Description
The government banned the topic of soldier venereal disease from the newspapers. The civilians back home did not find out. Consequently, this worked as a ban on mention of Ettie Rout. She was more or less persona non grata in New Zealand as a result.
Ettie left for Egypt in late 1915. She headed the New Zealand Volunteer Sisterhood, which she organised. In 1916 she opened soldiers’ canteens in Egypt. The following year, she went to Britain. Her aim was to convince the NZEF to introduce safe sex measures to combat the high VD rate. In 1918 she went to Paris and converted a licenced house into a safe sex brothel. She ‘supervised’ this while Madame Yvonne ran it.

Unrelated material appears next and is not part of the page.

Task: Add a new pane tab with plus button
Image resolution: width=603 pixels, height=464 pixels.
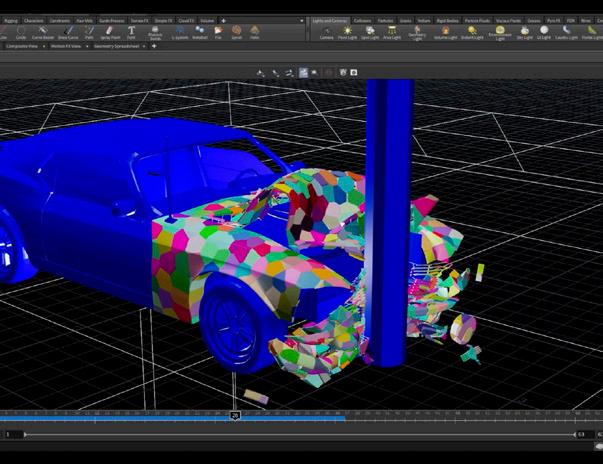Action: (153, 45)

She also supplied the clients, standing on the platform of the Gare du Nord, greeting New Zealanders and Australians as they arrived from the front and handing out a card for Madame Yvonne’s which, as the card put it, ‘makes safe and suitable provision for the sexual needs of the troops’. In 1919-20 she ran a Red Cross depot in Villers Bretonneux, a ruined town on the Somme, as it rebuilt post-war.
She settled in London and having failed to convince the British to introduce New Zealand’s wartime methods in civilian life, wrote books on her wartime experience, safe sex and contraception, Maori symbolism and diet.